[Stored items]

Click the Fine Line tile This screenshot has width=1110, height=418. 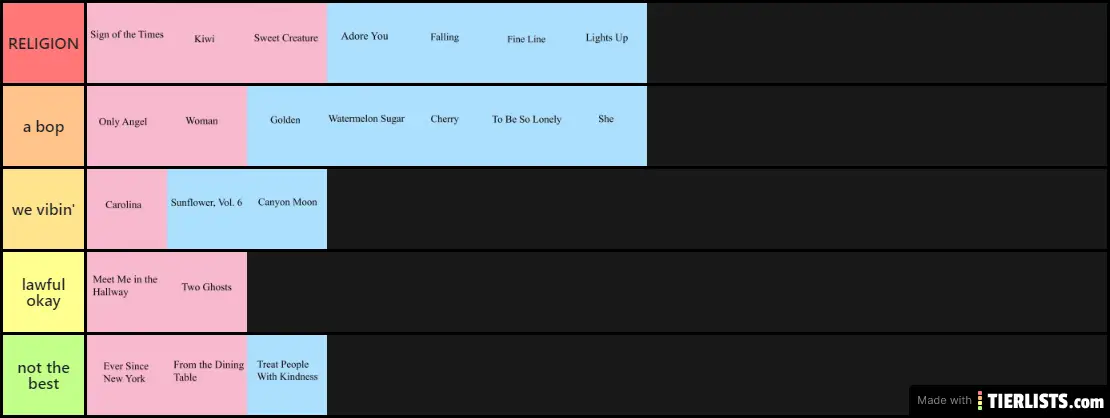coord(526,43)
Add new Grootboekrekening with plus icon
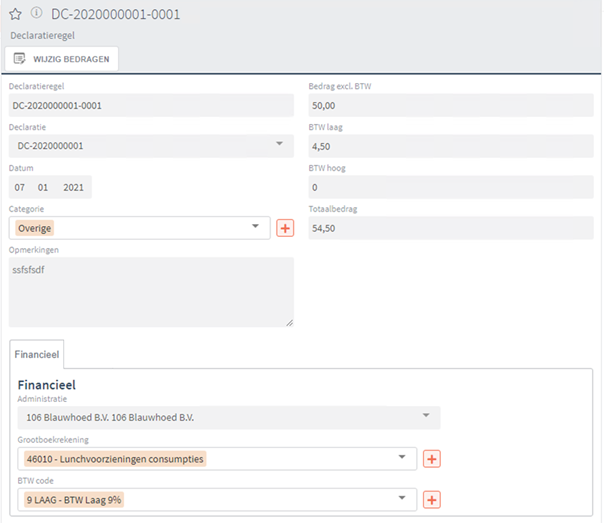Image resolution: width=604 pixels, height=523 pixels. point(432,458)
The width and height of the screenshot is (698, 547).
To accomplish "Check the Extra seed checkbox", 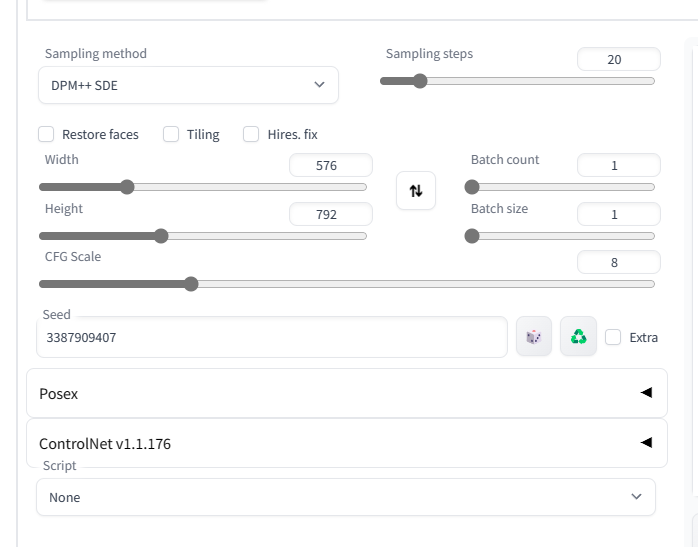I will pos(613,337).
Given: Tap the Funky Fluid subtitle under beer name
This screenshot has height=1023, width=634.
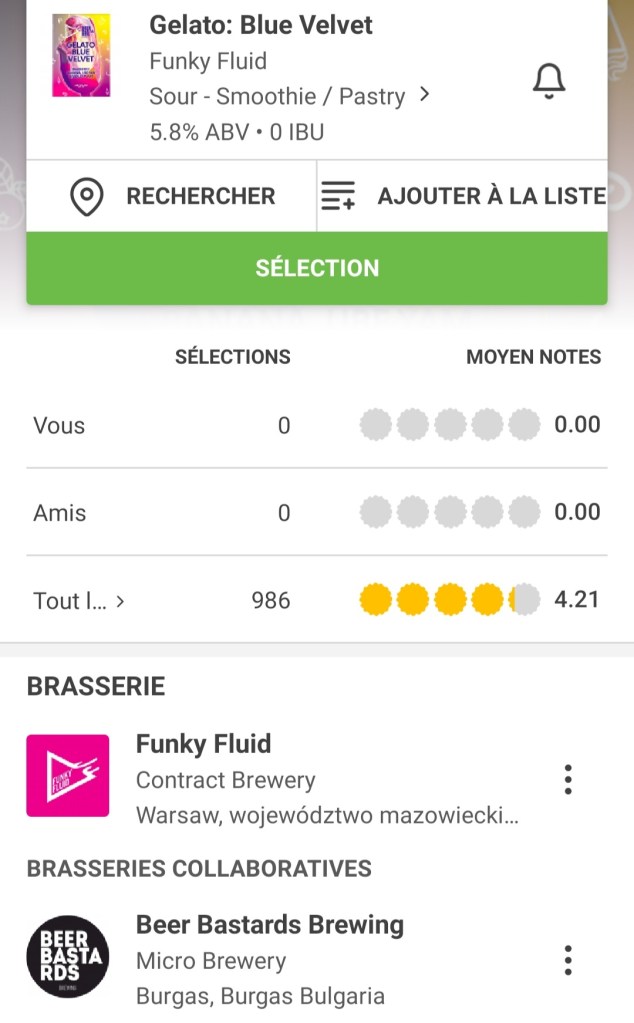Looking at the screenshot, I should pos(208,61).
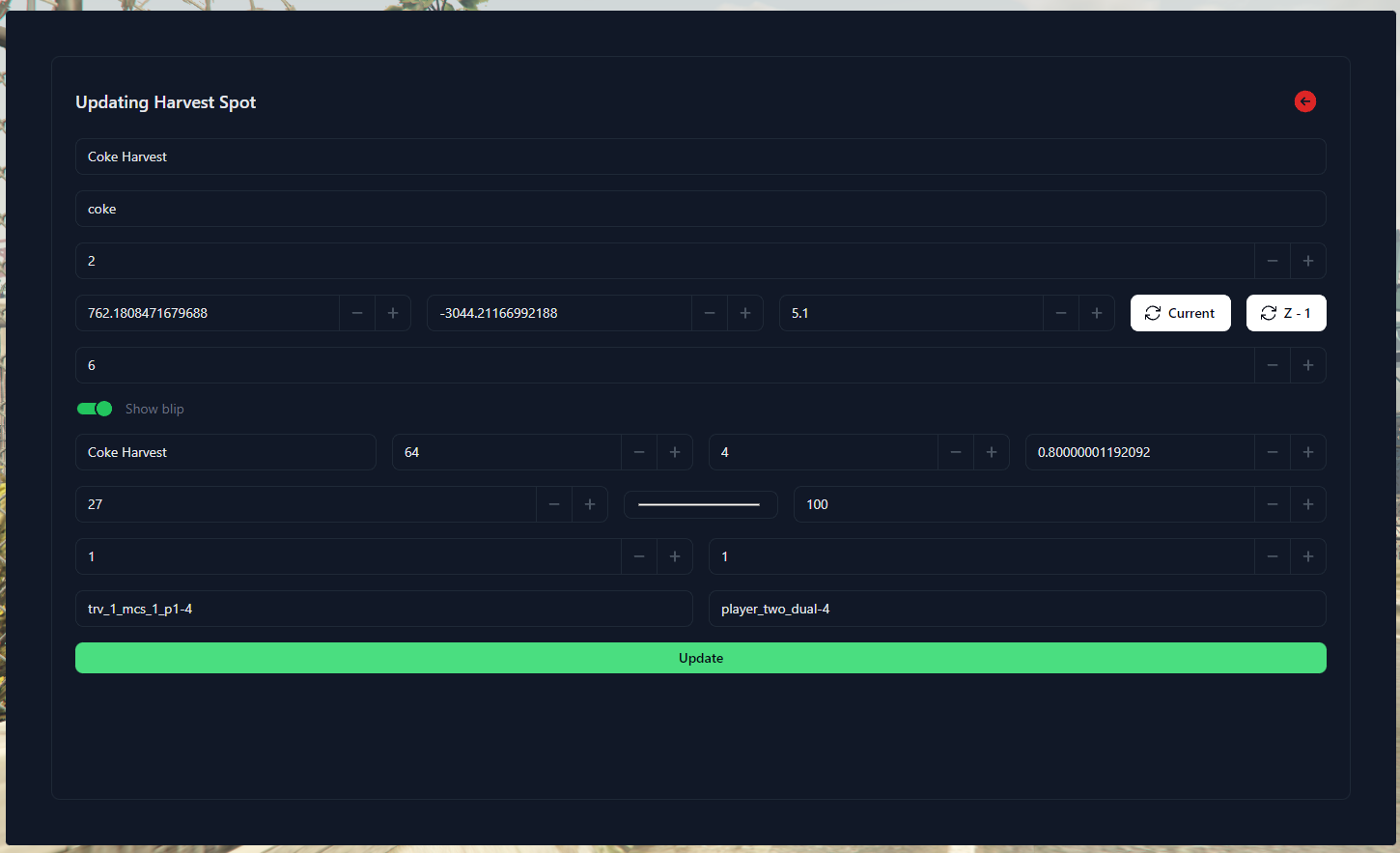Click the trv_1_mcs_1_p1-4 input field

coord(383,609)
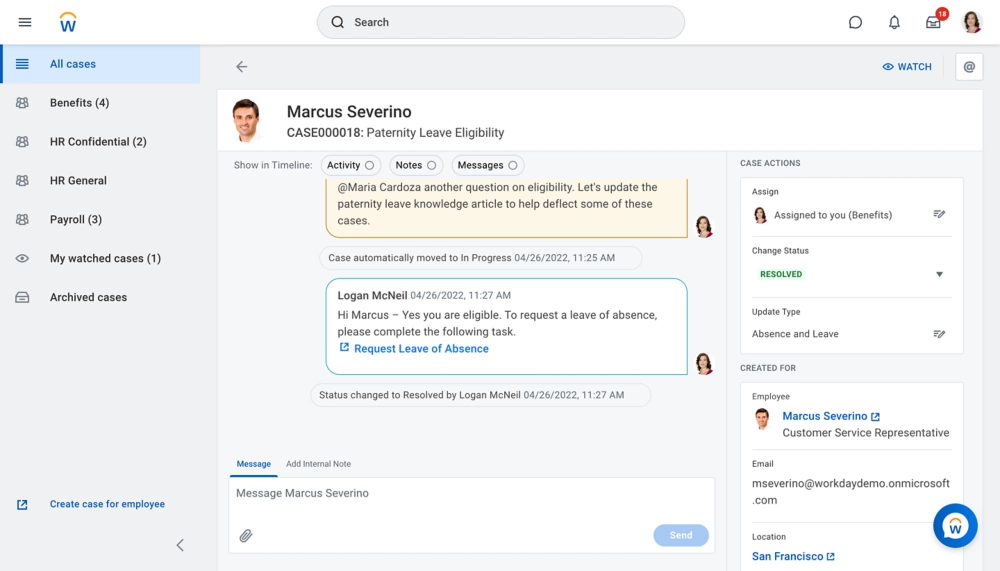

• WHAT YOU WILL DO: From the line containing "Given: Tap the" to the final line above, both included, transcribe every line exactly and leave all pictures out.

• RESPONSE AREA:
Given: Tap the Funky Fluid subtitle under beer name
This screenshot has height=1023, width=634.
Looking at the screenshot, I should pos(208,61).
Click the trv_1_mcs_1_p1-4 input field

coord(383,609)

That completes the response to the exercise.